For a very long time, the social security payments scheme in Northern Ireland was more or less identical but separate from the scheme in the mainland. Thus, for example, if you retired in Northern Ireland and then moved to England, your retirement pension would be paid from the English system but the amount would be the same.

However, up until the early 1990s there were separate computer systems to do this in Northern Ireland and in England. Then with the replacement of the English system in the 1990s, the running of the systems gradually moved to England and the various computer teams supporting the old Northern Ireland systems were disbanded.

Roll that forward 20-odd years and the reform of social security that is taking place in England, Scotland and Wales hasn’t, yet, been accepted.

Options as to how to proceed are quite limited.

Firstly, NI could carry on with the old system for a while. There are penalties of, at present, £5 million a month being applied and that’ll have consequences for the non-social security money i.e. there would need to be substantial cuts to balance the books. However, there’s only one computer system now, run in a number of centres across the country but supported centrally and that’s rather a bigger problem. Once the mainland change over to universal credit, support for the old systems will stop and those support teams will disband. The NI computer system is actually in England and, in principle, NI could buy that but what they can’t buy is the support team as that will be moving on to the new system. Outcome of this option? Well, something like 2 or 3 years from now the social security payments in NI will simply stop being paid because the computer system which is paying them now will either be switched off or, if it’s not, it will develop a fault and the team that currently fixes faults won’t exist. In practice, this is likely to end in chaos.

Second, continue on with the old system but get a replacement to avoid the consequences of the switch-off above. Again, there are the penalties to contend with. However, more significant is that 2 to 3 year deadline: it just isn’t long enough to train up a new support team, even if the will to do that were there (which it isn’t) and the GB teams were able to train up a backup team (unlikely in the timeframe). It would also be seriously expensive as the GB systems were written with much larger IT teams than are usual in NI (around 10 times as large) so running costs would be much higher per capita.

Third, agree the changes in welfare in NI. Best option probably, but seemingly rather unlikely to happen.

Fourth, give back the social security to direct rule. Not that different from the previous option but probably a whole lot better from the point of view of the local politicians as they’ll be able to argue that the cuts are imposed directly by London.
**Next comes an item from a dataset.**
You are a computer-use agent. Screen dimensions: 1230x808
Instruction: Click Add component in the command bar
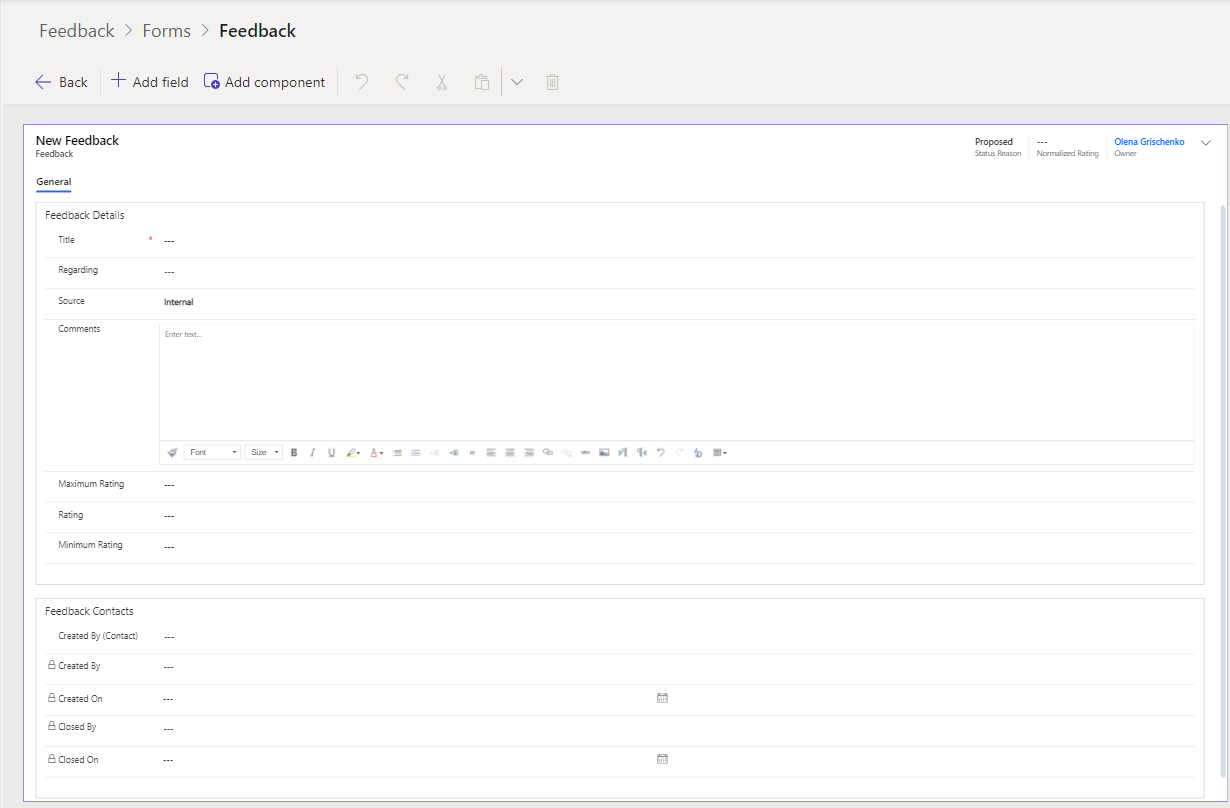(x=264, y=82)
So what’s likely to happen? The possibility of social security payments simply stopping should focus the minds of the politicians but they don’t seem to believe that the computer system would be switched off – what they haven’t allowed for is that without support, it’ll just stop working sooner or later. Neither of the first two options are great for NI given the penalties that will be applied and the consequences for public services. Options 3 and 4 aren’t great politically so unlikely to happen before the upcoming elections.